August 11th 2009 at 12:00pm by Tom Lydon
India’s monsoon season is upon the country, but there’s a lot of catching up to do. Will the country’s economy and related exchange traded fund (ETF) shrink along with the crops?
Already experiencing the driest June in 83 years, India will receive 13%-15% less rain this year, which could result in high food prices and dampen GDP growth, reports Annant Vijay Kala for The Wall Street Journal.
Food inflation will put pressure on rain-fed crops, states ratings agency Crisil, but sufficient reserves could buoy rice prices. Agriculture Minister Sharad Pawar has stated that there may be a shortfall in rice production. Lower area and poorer yields could also lead to a diminished kharif paddy crop of as much as 30%, according to Rediff Business News.
India’s monsoon season lasts from June-September.
The Reserve Bank of India projects a 6% growth for India’s economy for the fiscal year ending March 2010. The government is shooting for a 4% growth in agriculture this year. Principal economist D.K. Joshi for rating agency Crisil estimates economic growth to be around 6.5% and farm growth at 3.5%, both with a high probability of downward revision.
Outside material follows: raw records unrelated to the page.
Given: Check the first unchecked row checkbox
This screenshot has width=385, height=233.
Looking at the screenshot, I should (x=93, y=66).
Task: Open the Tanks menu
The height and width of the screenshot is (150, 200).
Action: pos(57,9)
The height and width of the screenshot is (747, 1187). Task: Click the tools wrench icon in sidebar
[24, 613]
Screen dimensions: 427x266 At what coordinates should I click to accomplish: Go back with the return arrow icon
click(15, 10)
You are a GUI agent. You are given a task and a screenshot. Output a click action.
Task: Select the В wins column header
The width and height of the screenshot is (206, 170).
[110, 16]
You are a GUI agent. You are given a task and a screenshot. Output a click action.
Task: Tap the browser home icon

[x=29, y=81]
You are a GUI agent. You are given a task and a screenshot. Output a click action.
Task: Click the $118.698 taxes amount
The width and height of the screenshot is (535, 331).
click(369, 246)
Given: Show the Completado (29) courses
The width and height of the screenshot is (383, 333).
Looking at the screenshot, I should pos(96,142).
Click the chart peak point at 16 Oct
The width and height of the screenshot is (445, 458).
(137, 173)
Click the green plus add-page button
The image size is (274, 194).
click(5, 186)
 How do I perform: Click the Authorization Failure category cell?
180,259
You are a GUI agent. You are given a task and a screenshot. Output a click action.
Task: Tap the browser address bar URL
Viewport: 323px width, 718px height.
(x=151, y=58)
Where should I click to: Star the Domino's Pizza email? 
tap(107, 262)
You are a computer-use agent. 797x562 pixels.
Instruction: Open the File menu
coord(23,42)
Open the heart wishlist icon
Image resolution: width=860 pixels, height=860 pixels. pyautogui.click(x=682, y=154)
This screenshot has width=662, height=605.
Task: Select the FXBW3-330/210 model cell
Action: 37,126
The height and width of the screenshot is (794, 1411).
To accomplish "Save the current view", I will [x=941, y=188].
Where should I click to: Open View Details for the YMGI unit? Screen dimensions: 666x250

- PowerShares India (PIN): up 52.5% year-to-date
- WisdomTree India Earnings (EPI): up 66.4% year-to-date
Max Chen contributed to this article.
The opinions and forecasts expressed herein are solely those of Tom Lydon, and may not actually come to pass. Information on this site should not be used or construed as an offer to sell, a solicitation of an offer to buy, or a recommendation for any product.